Ados : « Lâchons-les mais ne les laissons pas ! »
Le passage de l’enfance à l’âge adulte est plein de contradictions. A force de trop vouloir les protéger, on les empêche parfois de se construire au fil de leurs expériences
L’adolescence est une période charnière de la vie. Transition entre l’enfance douce et insouciante et l’entrée dans l’âge adulte, celui des responsabilités. Le psychiatre Xavier Pommereau vient de consacrer un livre à cette étape cruciale sous un angle bien particulier : celui de la prise de risques – incontournable – chez tous les jeunes. Des risques nécessaires à condition qu’ils ne dérapent pas (trop).
Pourquoi avoir choisi d’aborder la thématique du risque à l’adolescence ? Pour deux grandes raisons. La première est que les temps ont changé, de nouveaux problèmes s’invitent à l’adolescence, auxquels on n’était pas confronté avant. Parmi eux, il y a le binge drinking, les beuveries express, mais aussi d’autres très inquiétants comme la tentation du djihad. La seconde est un paradoxe que je remarque de plus en plus : on surprotège les ados, on leur veut énormément de bien mais on ne supporte plus qu’ils prennent le moindre risque. On leur interdit de courir, de grimper aux arbres de peur qu’ils ne se fassent mal. Dans le même temps et en réponse, les jeunes s’emploient à se mettre en danger d’une manière inconsidérée, sans aucun garde-fou. Les ados veulent faire le mur, sortir par la fenêtre au sens propre (en s’échappant de la maison) et au sens figuré lorsqu’ils s’évadent en surfant des heures sur Internet.

Données de localisation de mots et d'éléments:
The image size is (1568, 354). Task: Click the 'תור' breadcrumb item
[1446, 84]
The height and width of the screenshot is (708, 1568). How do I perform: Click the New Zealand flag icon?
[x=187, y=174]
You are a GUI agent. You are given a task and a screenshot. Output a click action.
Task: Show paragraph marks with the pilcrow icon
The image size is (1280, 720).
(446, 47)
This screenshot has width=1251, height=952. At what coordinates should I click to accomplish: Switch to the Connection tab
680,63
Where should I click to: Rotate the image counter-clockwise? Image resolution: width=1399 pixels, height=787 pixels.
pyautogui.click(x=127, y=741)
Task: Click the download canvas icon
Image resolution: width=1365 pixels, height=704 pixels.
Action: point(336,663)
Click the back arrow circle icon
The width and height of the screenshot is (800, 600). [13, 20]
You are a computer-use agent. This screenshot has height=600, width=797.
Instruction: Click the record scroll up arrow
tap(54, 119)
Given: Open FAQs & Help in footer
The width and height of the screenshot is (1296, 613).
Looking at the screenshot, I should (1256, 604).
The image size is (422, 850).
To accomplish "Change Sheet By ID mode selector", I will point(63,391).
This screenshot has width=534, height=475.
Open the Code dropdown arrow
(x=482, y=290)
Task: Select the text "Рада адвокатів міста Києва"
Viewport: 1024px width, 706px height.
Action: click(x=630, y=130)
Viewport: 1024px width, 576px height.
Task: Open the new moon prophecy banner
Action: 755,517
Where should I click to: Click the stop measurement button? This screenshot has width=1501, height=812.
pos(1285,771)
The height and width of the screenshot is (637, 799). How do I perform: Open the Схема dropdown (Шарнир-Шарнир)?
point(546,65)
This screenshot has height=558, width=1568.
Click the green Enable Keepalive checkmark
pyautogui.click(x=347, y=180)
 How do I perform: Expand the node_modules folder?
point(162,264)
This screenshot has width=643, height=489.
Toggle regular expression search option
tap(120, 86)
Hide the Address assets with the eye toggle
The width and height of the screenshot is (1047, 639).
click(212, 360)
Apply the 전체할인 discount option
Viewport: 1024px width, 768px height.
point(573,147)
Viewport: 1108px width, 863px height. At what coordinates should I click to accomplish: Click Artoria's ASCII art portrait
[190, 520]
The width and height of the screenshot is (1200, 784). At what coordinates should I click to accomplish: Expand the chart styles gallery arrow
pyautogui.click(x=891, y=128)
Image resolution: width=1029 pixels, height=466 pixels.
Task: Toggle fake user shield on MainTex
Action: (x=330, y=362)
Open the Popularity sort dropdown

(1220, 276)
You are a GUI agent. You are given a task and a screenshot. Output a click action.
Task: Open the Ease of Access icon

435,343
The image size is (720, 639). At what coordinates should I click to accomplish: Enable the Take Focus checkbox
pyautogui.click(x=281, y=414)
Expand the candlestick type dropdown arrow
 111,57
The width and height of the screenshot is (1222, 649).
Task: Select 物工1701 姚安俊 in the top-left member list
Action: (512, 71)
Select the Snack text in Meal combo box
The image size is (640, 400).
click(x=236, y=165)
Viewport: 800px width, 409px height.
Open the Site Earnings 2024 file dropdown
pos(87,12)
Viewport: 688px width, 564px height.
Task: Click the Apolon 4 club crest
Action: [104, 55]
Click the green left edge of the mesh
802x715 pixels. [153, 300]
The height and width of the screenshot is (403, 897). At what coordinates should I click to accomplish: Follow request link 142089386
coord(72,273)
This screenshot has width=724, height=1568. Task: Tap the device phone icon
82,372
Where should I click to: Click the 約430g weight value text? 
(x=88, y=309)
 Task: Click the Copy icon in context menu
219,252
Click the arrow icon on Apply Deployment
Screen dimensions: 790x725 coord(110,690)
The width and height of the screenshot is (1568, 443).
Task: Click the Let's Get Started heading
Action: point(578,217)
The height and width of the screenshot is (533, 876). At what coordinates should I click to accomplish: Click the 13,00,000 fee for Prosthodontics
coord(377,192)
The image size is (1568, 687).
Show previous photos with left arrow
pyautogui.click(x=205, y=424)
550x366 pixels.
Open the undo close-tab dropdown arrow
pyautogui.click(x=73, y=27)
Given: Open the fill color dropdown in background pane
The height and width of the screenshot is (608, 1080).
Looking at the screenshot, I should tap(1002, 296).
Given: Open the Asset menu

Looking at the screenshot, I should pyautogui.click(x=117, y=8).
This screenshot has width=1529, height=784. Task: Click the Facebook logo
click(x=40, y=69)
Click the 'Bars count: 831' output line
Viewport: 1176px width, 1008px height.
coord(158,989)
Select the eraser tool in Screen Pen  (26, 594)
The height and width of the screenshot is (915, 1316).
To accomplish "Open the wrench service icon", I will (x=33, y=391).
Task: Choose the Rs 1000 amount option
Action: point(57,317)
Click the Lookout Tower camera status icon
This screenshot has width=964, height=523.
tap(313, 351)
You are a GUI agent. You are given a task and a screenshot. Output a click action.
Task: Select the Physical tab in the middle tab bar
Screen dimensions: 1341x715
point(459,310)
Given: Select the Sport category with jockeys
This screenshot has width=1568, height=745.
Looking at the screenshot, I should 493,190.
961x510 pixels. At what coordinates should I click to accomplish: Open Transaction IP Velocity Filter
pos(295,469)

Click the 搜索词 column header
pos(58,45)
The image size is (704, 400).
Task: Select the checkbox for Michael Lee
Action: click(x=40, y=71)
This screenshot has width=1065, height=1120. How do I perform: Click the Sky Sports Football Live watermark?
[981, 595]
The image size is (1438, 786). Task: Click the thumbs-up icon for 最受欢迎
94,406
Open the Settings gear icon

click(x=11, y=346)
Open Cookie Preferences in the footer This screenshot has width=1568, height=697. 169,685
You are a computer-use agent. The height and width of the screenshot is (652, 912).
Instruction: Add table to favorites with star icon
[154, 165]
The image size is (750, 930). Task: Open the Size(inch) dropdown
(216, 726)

Consigne 1:
Présentez sous forme de liste le paragraphe du texte sur l'adolescence qui commence par « L'adolescence est une période charnière » en conservant ses faits essentiels.
Consigne 2:
Relevez tous les verbes à l'infinitif du paragraphe du texte sur l'adolescence qui commence par « Pourquoi avoir choisi ».
Consigne 3:
Traduisez en anglais la phrase suivante du texte sur l'adolescence : « On leur interdit de courir, de grimper aux arbres de peur qu'ils ne se fassent mal. »
Seul le texte doit servir de référence.

Réponse complète 1:
- L'adolescence est une période charnière de la vie.
- C'est la transition entre l'enfance, douce et insouciante, et l'âge adulte, celui des responsabilités.
- Le psychiatre Xavier Pommereau vient de consacrer un livre à cette étape.
- Il l'aborde sous l'angle de la prise de risques, incontournable chez tous les jeunes.
- Ces risques sont nécessaires, à condition qu'ils ne dérapent pas (trop).

Réponse complète 2:
avoir, aborder, courir, grimper, mettre, faire, sortir

Réponse complète 3:
They are forbidden to run or to climb trees for fear that they will hurt themselves.